[[ Task data, beginning ]]

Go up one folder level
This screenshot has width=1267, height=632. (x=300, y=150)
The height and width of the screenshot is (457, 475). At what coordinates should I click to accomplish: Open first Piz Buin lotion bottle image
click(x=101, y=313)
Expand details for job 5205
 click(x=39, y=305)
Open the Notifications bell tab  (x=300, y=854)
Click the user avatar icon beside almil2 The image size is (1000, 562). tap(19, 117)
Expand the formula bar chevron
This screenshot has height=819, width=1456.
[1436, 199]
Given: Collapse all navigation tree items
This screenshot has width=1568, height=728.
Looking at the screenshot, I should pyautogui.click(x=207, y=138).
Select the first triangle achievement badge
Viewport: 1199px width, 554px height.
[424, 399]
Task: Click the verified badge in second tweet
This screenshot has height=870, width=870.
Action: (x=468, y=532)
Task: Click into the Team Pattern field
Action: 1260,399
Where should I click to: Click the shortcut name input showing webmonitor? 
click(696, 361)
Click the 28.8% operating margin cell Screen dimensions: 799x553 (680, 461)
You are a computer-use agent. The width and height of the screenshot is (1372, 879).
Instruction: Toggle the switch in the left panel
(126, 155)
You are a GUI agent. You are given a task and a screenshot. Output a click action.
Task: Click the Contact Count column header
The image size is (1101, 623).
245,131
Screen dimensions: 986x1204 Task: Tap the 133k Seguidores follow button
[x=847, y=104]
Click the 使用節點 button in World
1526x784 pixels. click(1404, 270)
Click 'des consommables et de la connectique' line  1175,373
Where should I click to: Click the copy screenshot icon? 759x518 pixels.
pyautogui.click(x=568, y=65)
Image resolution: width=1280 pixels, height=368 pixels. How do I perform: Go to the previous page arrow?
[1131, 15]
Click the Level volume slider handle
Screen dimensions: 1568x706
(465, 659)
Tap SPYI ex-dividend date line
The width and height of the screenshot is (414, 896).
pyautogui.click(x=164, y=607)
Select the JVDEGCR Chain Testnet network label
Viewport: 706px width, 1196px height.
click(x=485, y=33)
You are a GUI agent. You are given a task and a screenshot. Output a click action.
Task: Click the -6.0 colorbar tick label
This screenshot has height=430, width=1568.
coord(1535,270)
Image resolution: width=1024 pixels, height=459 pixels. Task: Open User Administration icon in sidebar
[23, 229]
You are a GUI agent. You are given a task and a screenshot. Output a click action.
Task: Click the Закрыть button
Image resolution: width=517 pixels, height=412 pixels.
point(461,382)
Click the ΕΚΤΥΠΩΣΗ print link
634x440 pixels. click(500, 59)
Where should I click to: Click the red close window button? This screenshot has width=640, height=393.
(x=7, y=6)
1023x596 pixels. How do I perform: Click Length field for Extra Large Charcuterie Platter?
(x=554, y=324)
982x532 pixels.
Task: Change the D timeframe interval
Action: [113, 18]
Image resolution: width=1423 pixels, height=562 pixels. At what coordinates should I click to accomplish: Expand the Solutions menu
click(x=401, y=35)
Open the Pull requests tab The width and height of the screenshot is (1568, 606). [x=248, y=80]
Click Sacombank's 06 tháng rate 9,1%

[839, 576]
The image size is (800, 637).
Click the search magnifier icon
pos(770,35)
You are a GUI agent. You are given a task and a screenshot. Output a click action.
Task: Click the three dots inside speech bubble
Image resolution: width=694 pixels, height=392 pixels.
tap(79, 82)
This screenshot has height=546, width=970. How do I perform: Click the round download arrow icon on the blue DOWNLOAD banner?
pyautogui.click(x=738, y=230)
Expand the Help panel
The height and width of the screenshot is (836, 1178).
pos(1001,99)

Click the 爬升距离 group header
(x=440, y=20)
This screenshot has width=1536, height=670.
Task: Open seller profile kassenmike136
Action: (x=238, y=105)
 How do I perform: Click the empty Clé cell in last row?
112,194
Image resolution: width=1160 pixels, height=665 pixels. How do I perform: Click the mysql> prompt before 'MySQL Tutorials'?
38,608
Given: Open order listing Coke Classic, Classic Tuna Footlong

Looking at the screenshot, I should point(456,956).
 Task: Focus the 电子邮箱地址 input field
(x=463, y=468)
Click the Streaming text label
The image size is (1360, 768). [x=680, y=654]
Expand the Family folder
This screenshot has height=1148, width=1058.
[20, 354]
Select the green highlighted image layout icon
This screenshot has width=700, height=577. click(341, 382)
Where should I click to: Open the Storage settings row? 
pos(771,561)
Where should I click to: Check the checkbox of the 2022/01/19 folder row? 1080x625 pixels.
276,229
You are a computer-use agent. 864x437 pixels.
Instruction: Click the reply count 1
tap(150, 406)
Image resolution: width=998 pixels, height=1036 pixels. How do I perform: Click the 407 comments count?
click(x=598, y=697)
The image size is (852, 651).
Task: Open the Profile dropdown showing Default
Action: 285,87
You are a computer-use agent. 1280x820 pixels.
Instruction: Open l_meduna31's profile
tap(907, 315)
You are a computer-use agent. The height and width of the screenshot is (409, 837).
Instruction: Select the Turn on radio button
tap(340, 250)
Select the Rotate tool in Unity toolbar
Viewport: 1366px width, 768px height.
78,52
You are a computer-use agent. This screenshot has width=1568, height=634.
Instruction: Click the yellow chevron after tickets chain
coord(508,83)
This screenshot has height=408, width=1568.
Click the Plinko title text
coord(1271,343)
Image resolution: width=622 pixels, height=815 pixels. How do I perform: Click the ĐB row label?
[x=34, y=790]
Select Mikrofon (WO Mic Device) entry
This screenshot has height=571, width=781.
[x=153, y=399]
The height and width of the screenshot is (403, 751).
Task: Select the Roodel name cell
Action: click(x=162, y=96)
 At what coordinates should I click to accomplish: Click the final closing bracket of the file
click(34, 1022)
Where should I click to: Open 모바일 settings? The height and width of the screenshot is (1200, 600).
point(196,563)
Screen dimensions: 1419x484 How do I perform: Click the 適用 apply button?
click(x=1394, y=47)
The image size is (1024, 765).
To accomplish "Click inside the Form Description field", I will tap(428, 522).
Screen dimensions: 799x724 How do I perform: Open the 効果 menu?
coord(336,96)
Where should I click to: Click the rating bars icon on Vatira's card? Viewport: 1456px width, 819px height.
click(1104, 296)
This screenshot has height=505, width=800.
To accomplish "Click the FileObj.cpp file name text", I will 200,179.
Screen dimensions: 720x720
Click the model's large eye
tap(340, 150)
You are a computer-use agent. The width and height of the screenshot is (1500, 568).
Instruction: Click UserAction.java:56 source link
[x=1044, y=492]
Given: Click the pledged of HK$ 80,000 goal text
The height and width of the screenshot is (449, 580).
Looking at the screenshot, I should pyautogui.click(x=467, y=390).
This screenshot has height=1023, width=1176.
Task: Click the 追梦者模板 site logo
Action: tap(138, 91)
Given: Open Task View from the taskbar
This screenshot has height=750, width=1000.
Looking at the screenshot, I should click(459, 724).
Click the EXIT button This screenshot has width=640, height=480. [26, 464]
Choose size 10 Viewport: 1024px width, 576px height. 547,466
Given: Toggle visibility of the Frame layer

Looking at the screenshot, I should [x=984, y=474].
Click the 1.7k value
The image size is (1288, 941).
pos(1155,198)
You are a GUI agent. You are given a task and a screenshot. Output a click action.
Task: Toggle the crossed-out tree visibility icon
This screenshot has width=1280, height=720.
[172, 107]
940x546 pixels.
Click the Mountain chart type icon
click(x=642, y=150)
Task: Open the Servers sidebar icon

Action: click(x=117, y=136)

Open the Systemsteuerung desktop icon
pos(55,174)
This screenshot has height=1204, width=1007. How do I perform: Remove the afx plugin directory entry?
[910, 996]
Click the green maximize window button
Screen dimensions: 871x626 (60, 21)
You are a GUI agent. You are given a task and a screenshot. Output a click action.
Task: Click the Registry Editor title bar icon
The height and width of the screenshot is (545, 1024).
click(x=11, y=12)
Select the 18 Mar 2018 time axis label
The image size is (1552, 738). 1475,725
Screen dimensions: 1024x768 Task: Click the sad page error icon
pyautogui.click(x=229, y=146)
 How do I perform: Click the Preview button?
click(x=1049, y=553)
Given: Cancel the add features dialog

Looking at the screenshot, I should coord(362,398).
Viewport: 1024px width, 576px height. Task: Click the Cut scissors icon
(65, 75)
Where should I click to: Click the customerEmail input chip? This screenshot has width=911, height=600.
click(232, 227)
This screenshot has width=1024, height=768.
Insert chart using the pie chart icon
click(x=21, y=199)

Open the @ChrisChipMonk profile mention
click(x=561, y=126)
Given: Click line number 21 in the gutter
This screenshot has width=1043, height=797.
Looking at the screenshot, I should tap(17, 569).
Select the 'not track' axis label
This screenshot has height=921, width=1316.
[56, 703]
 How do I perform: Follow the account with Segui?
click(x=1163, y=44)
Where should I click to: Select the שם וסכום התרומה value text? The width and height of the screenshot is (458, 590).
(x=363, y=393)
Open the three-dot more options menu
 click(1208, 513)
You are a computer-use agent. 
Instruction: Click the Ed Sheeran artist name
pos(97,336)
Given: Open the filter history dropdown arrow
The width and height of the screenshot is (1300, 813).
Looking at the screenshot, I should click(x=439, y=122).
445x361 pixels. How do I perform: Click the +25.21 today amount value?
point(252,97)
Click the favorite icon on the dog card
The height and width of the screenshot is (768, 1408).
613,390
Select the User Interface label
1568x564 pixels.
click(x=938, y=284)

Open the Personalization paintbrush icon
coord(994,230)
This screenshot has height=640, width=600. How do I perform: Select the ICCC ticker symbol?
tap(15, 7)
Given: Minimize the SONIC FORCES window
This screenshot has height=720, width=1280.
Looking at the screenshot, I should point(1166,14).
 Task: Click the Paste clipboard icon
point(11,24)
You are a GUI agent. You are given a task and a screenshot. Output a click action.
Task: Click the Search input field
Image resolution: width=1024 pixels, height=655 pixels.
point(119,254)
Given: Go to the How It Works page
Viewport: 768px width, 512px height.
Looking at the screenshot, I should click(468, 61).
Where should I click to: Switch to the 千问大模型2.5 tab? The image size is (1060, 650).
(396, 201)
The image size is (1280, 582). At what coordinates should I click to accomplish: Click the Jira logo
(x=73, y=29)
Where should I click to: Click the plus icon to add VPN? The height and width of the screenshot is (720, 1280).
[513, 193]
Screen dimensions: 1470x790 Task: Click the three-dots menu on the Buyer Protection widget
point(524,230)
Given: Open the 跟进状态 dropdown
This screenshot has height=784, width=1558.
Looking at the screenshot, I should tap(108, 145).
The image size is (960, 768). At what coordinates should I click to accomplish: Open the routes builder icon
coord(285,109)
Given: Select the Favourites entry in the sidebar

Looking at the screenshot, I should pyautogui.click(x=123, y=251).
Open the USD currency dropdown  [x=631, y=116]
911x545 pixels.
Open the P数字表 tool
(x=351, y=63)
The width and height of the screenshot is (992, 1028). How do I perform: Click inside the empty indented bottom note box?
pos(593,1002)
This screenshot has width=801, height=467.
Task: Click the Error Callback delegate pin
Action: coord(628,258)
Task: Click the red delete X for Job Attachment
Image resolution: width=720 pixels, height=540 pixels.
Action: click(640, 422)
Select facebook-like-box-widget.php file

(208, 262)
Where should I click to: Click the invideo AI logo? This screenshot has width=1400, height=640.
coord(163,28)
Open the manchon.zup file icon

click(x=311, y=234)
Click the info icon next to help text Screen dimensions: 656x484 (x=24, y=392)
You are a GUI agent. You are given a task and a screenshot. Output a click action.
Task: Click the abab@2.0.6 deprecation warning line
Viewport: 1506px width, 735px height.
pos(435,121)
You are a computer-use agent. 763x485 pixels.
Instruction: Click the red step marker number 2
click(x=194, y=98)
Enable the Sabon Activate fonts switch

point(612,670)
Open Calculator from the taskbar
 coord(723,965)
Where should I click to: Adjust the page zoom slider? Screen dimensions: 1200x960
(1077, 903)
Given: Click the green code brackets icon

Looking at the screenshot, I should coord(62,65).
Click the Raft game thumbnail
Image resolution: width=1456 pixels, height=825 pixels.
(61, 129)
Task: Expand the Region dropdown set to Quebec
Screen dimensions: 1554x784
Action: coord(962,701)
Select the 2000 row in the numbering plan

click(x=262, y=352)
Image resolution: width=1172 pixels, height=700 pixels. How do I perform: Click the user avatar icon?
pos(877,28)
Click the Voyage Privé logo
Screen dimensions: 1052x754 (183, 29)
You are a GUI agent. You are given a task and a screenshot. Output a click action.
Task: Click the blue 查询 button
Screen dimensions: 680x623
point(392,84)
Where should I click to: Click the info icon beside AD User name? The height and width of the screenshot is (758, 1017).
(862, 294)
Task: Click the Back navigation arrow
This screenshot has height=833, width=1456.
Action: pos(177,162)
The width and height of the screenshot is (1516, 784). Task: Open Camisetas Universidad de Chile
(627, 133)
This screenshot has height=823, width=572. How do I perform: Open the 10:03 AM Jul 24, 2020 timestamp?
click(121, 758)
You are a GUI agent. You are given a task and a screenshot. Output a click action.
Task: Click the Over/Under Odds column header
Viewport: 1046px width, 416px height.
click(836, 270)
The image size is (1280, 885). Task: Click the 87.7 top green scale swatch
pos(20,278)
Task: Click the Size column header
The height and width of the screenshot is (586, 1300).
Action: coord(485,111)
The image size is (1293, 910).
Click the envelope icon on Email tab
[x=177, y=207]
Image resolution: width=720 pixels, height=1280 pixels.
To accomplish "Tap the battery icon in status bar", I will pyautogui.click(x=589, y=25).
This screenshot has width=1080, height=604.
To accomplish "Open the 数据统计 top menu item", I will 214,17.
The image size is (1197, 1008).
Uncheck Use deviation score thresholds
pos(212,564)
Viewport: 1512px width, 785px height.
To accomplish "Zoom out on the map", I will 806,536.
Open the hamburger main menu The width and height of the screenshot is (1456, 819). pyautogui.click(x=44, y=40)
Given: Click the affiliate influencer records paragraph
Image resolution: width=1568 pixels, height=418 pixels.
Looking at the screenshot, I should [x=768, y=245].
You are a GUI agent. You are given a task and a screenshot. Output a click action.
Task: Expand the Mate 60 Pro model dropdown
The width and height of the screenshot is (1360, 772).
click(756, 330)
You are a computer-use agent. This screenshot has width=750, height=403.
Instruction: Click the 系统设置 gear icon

[[ Task data, end ]]

Whenever the string "badge" turns up in a line of the material, that line counts; say how many such lines there are, giving the number only.

2